Eric Schlosser – Fast Food Nation (2004)
Here’s the short answer to why fast food is so successful: it’s quick, cheap and tasty. Plus, you never have to leave your car. But like the reeking dumpster behind a brightly lit McDonald’s, there’s a nasty side to fast food success. It’s quick because of an assembly line kitchen that relies on low-paid, unskilled workers. It’s cheap thanks to subsidized agribusiness giants that control massive factory farms. It’s tasty because fast food is loaded with three things humans crave: sugar, salt and fatÉplus plenty of preservatives, dyes, antibiotics and growth hormones. And the drive-thru window is emblematic of the car culture and the sprawling development of American cities.
Vandana Shiva – Shakti: Feminine Power for Change (2009)
In Sanskrit it means “female creative power.” In Hindu cosmology Shakti is the divine force, manifesting to destroy demonic forces and restore balance. Humanity is facing unprecedented threats, a veritable perfect storm of dangers from climate change to water and food shortages. One-sixth of the world’s population is hungry. A quarter of all grains now grown in the U.S. end up as biofuel for cars thus adversely affecting global food supplies. While the military-industrial complex attracts some attention, the industrial agri-foods complex gets virtually none. Corporate decisions, motivated by profits, drive not just the production of food but its distribution. In this equation, the poor are left out. Maybe we all need some Shakti.

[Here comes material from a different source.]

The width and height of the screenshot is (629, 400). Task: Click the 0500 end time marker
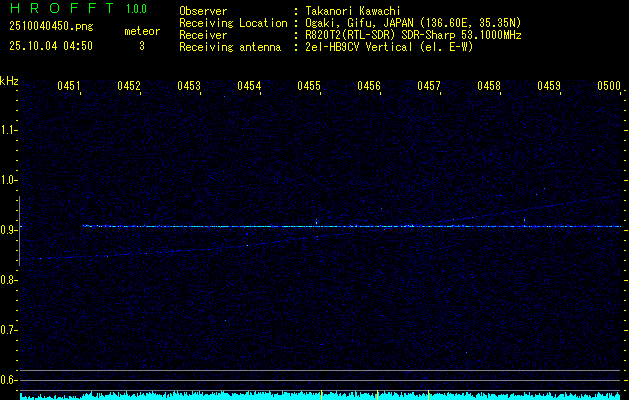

Kurt Vonnegut – In Conversation (2003)
While attending university in the mid 70s, I probably spent more time reading the novels of Kurt Vonnegut than my college texts. He was my hero, and has become a cultural icon. His observation of the destructiveness and dehumanization of the 20th century, distilled by his rich imagination and quirky view of events and their time frames, make for delightful reading and listening experiences. His irreverence is palpable, as is his disdain for Bush and the current administration. Asked by a journalist for an idea for a really scary reality TV show, Vonnegut responded, “C Students From Yale, it would stand your hair on end.” In his book Hocus Pocus, published in 1990, he wrote, “Just because some of us can read and write and do a little math, that doesn’t mean we deserve to conquer the Universe.”
Howard Zinn – Against Discouragement (2009)
It wasn’t that long ago when the United States labeled the African National Congress as a terrorist organization. Its leader, Nelson Mandela languished for years in prison. Then because of massive grassroots movement and international support through boycott and divestment, Mandela is released and South Africa frees itself from its apartheid regime. Throughout history people have overcome tremendous odds to advance the cause of justice. Take the civil rights movement. What were African Americans up against? The entire apparatus of power from the courthouse to the statehouse was controlled by segregationists. And the federal government? Asleep at the wheel. Nevertheless, blacks organized and fought back against tremendous odds. The key to the struggle was collective action. There’s an African proverb that captures that spirit, “If you want to go quickly, go alone. If you want to go far, go together.”